Upon receiving a Medicaid application, the authorities will determine whether the applicant disposed of assets for less than fair market value within the 60-month period immediately prior to the date of application.  42 U.S.C. §1396(p).  If so, a period of Medicaid ineligibility will ensue, called the “penalty period”, based on the value of the uncompensated transfer. Id. Following the period of ineligibility, the applicant is eligible for Medicaid benefits.

Notably, however, not all transfers of assets result in a Medicaid penalty period. Pursuant to the Deficit Reduction Act, 42 U.S.C. §1396p(c)(1)(F) and (G), the purchase of an annuity is not treated as a “transfer of assets for less than fair market value” if it meets certain criteria. In particular, an annuity will not subject the Medicaid applicant to a period of ineligibility if it (1) names the State as first remainder beneficiary for at least the amount of benefits paid; (2) is irrevocable and nonassignable; (3) is actuarially sound; (4) provides for equal payments, without deferral or balloon payments.

In James v. Richman, 465 F. Supp. 2d 395 (M.D. Pa. 2006)aff’d, 547 F. 3d 214 (3d Cir. 2008), the Third Circuit Court of Appeals held that the income from an irrevocable, non-transferable, non-assignable, single premium, immediate annuity purchased before the passage of the DRA is not countable in determining the institutionalized spouse’s Medicaid eligibility. (I previously blogged about the James v. Richman case here.)

In Weatherbee v. Richman, 595 F. Supp. 2d 607 (W.D. Pa. 2009), aff’d, 2009 U.S. App. LEXIS 24939 (3d Cir. 2009), which involved an annuity purchased after the DRA was enacted, the Third Circuit again held that a Medicaid compliant annuity was not countable in determining eligibility for Medicaid benefits. (I previously blogged about the Weatherbee v. Richman case here.)

In Lopes v. Starkowski, 2010 U.S. Dist.

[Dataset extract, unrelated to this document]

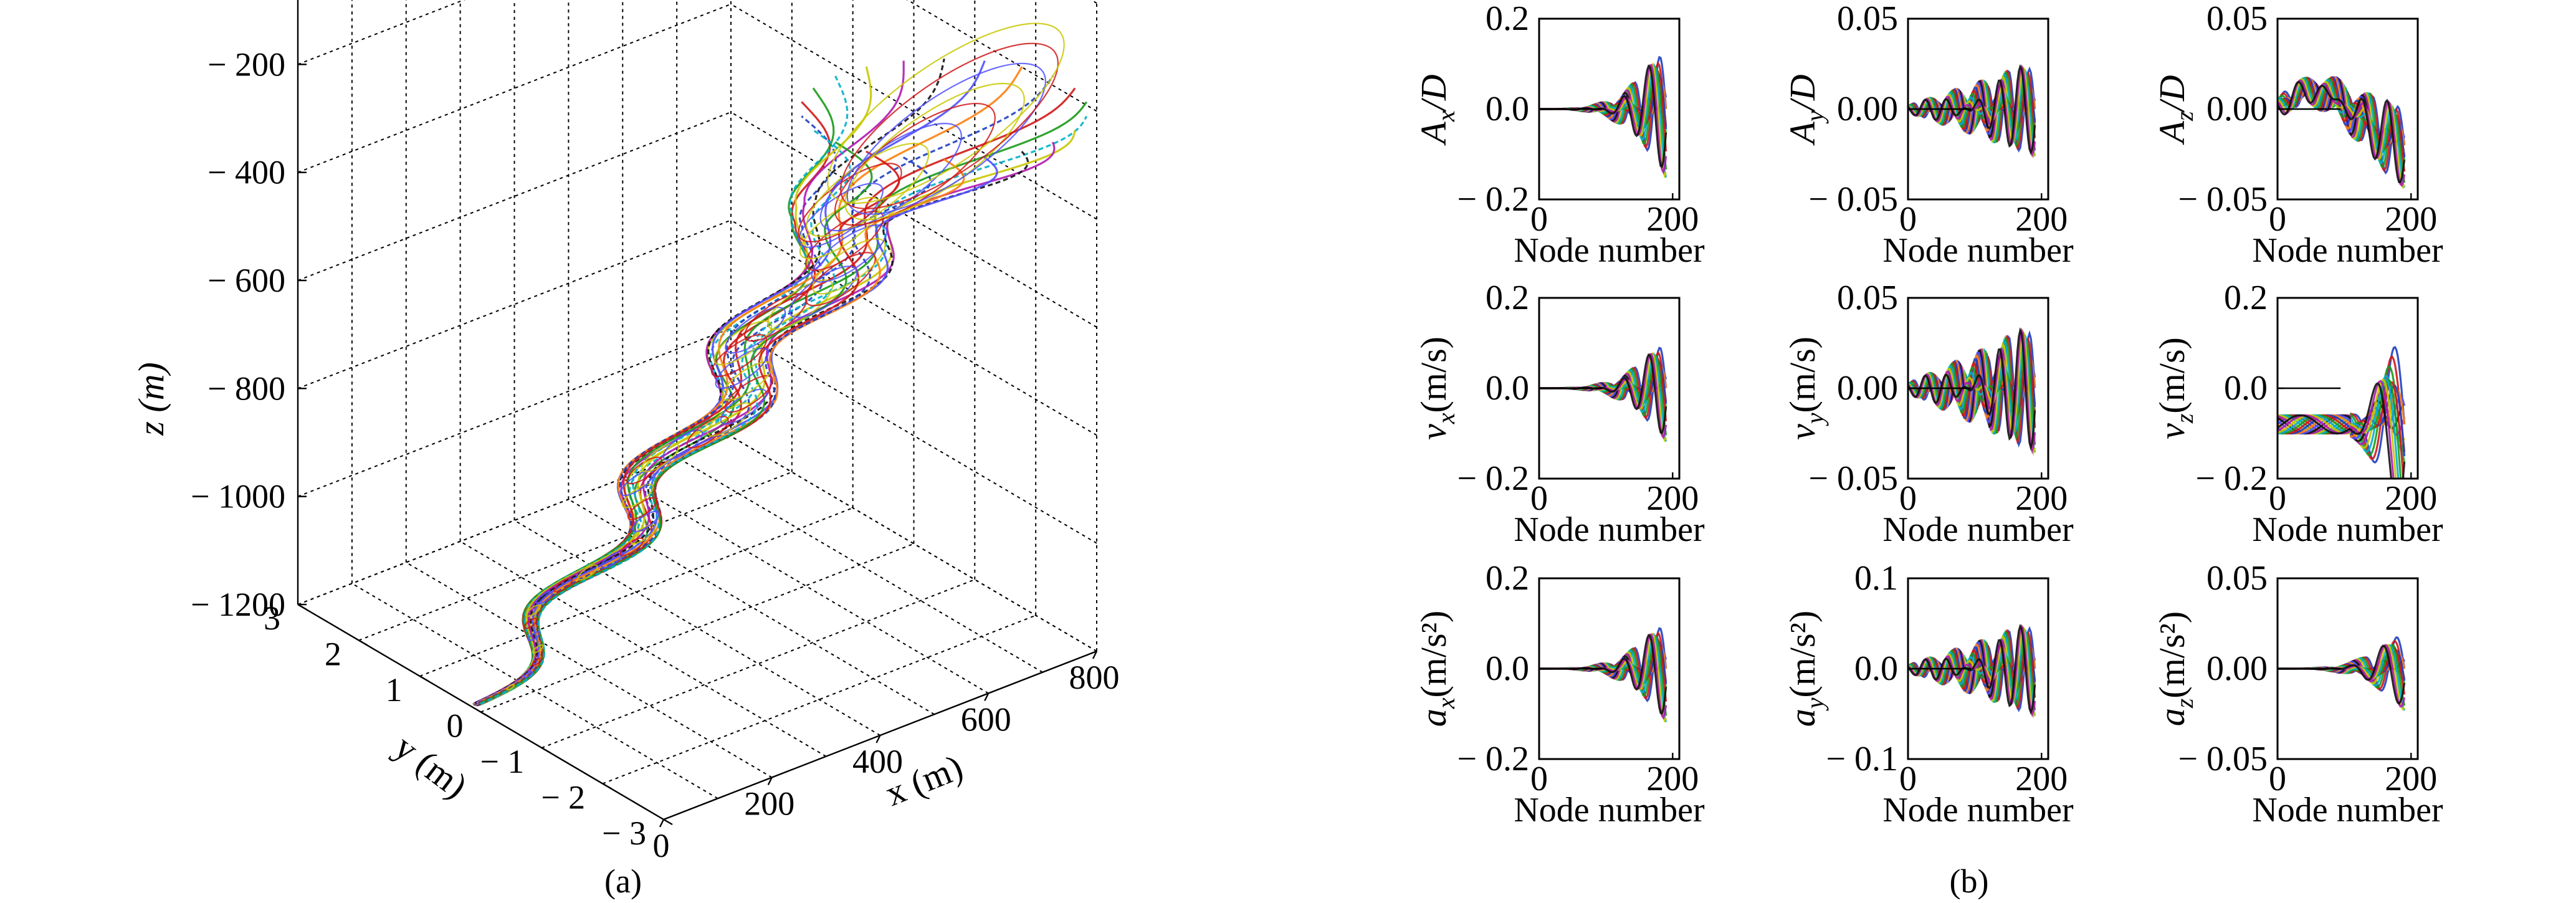  I want to click on y-axis-label: vz(m/s), so click(2175, 388).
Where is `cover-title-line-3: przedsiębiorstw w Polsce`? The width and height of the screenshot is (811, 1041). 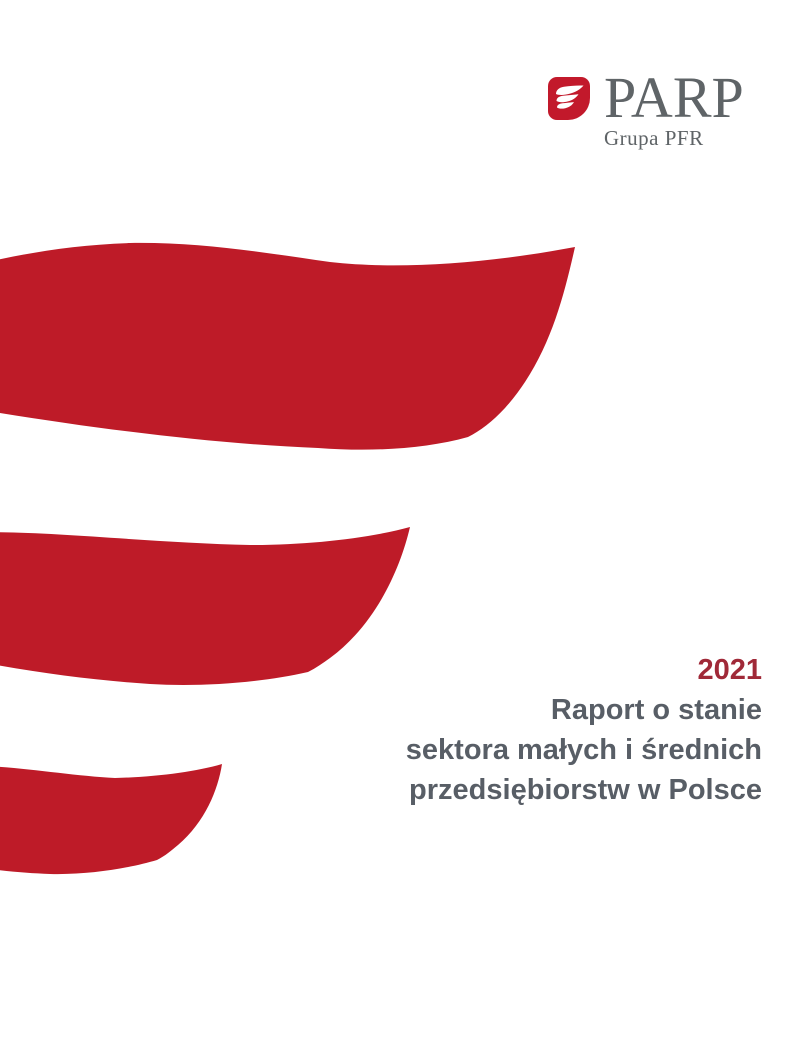
cover-title-line-3: przedsiębiorstw w Polsce is located at coordinates (586, 790).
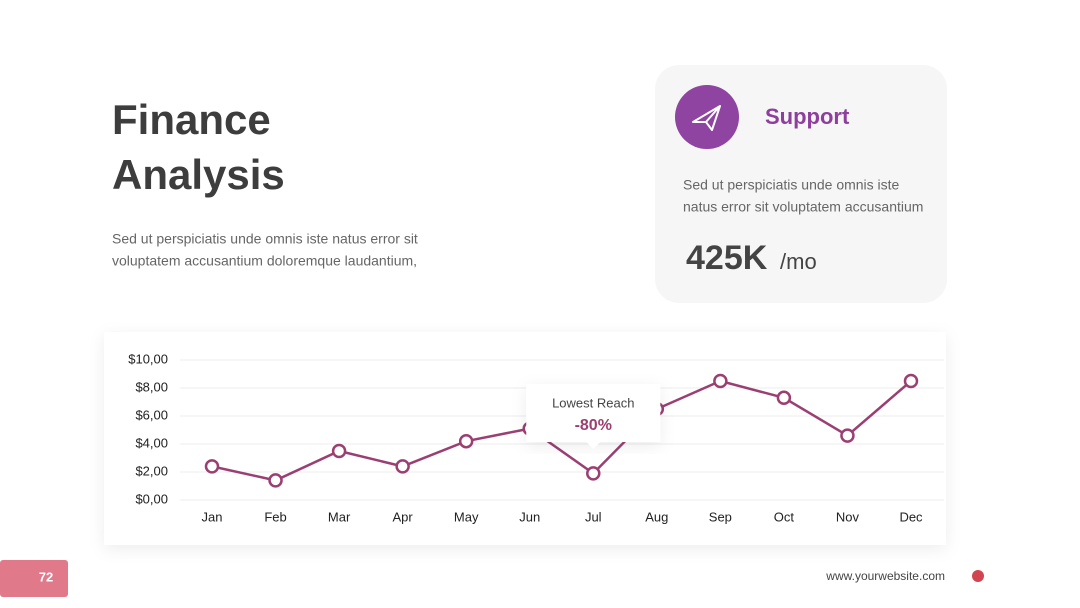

LEXIS 81829 (D. Ct. 2010), the U.S. District Court for the District of Connecticut held that the State of Connecticut cannot treat the income stream from an annuity as an available asset for the purposes of Medicaid eligibility. (My 2009 blog post about the Lopes case can be found here.)

Based upon the foregoing legal authority, although making a gift of a portion of a Medicaid applicant’s assets will result in a Medicaid penalty period, the corresponding purchase  of a Medicaid qualified annuity will not. The funds used to purchase the annuity will no longer be a countable resource, and the income stream that will coincide with the penalty period resulting from the gift will be used to pay for the applicant’s care during the penalty period. The annuity will provide an income stream that will coincide with the number of months of the Medicaid penalty period resulting from the gift.

During the period of Medicaid ineligibility resulting from the above-referenced gift, the Medicaid applicant will privately pay for his long-term care, using his annuity income as well as other income including Social Security, pension, Veterans benefits and the like. After the penalty period resulting from the gift ends, the income from the annuity will also end, and the applicant thereafter will be eligible for Medicaid benefits.